Sur le vif - Mardi 05.05.15 - 16.51h
A Genève, nous en sommes à J-5. Dans cinq jours, dimanche 10 mai, le corps électoral aura choisi les Conseils administratifs de nos communes. A J-5, certains électeurs n’ont pas encore reçu leurs bulletins de vote. C’est inadmissible. Rien ne justifie une telle lenteur. Nous sommes dans une élection à deux tours, trois semaines séparent les deux scrutins. Les partis ont désigné très vite, au lendemain du 19 avril, leurs candidats pour le second tour. Ce sont des listes simples, et non touffues comme pouvaient l’être celles pour les Conseils municipaux. Le calendrier était connu de longue date : on sait depuis longtemps, à Genève, que les élections communales ont lieu les 19 avril et 10 mai 2015.

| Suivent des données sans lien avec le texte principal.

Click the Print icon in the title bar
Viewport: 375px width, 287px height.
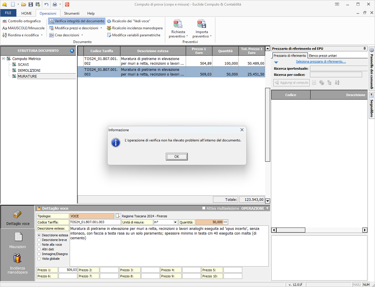coord(54,4)
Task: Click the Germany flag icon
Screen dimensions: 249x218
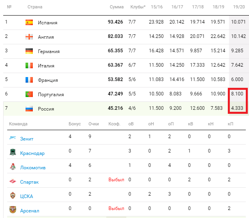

Dès lors, que se passe-t-il ? Pourquoi un tel retard ? Quels en sont les responsables ? Comment se fait-il, car ce n’est pas la première fois, qu’un scrutin parfaitement prévisible, ne nécessitant tout de même pas des prodiges de logistique, fasse l’objet de telles lenteurs ? A qui profite cet envoi si tardif des bulletins ? Qui supervise ? Qui coordonne ? Qui commande ? Qui contrôle ? Qui corrige ? Car enfin, un tel retard ne tombe pas du ciel : il y a des causes, des effets, des humains dans l’administration qui doivent répondre. Ou alors, on admet une fois pour toutes, comme dans les plus éblouissants monologues – les plus obscurs aussi, paradoxalement – du Procès, de Kafka, que la machine l’a emporté sur l’homme. Dans ce cas, on oublie la citoyenneté, la démocratie, on plie bagages. Et on va se coucher. Bonne nuit à tous.